I remember deciding in my soul the day we found out she could have a heart defect that I would give her to God, again. I would trust Him. And I would put my heart into loving this little girl, no matter how many days I would be given with her.
Enter again into part of my heart and feel with me, if you're willing... as much as you can. Let the sad chords of the song play on your heartstrings, walk the uncertain hours with me, and resolve to give your all to whomever is needing you in whatever season you're in.
Anna Joy Peppley, my sweet baby daughter, was worth it. She will always be worth it. All of the tears, months of waiting, fears, questions, stress, torturous nights, moments of doubt, hospital memories... and even these agonizing days after her passing. You still have ALL OF ME, Anna girl.

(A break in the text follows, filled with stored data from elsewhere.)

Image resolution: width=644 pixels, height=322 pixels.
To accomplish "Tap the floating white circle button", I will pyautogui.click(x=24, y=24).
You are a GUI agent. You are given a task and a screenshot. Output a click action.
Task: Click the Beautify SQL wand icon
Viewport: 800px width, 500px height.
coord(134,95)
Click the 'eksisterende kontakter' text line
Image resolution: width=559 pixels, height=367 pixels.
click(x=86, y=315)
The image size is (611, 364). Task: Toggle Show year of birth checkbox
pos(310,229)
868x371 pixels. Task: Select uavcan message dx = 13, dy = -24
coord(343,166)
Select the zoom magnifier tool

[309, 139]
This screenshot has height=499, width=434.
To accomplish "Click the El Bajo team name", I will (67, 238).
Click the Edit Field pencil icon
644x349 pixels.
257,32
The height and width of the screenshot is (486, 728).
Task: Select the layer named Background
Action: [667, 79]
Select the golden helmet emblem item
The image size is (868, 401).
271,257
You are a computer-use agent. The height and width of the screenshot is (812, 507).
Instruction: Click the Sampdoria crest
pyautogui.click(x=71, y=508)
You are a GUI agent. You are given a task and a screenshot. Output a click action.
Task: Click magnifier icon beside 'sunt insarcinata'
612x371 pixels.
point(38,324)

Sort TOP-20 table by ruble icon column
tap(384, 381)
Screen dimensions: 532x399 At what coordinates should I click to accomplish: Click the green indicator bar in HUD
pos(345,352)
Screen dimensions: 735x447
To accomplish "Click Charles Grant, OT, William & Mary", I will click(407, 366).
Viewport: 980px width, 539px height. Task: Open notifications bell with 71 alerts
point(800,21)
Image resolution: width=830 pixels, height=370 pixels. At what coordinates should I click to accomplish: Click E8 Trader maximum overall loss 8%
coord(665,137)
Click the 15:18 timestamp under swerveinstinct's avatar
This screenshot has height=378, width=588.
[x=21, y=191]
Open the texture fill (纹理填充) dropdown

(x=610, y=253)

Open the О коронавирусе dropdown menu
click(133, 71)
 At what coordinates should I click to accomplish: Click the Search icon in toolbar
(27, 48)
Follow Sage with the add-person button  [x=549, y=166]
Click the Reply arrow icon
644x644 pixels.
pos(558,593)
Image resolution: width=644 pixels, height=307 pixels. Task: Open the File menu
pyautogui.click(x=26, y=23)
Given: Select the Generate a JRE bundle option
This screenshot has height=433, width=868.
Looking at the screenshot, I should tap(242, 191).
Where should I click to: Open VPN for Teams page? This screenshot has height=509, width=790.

And that leads me to think...
Does Isaac, my two-year-old, have ALL OF ME?
Does my husband have ALL OF ME?
And most importantly, does my Lord have ALL OF ME?
All my love... no matter what...
Will you give your heart?
Believe me, I know the pain of loving and losing. My heart may be broken. My arms may be empty. My dreams may be shattered.
But I have no regrets. But I gave, I loved, I lived every moment possible with my sweet baby. She had ALL OF ME. And I think she knew it.
It's worth it. Anna Joy was worth it. Love with all of your heart. Give it. Share it. Risk it.
Will you ask with me: Does she/he/He have ALL OF ME?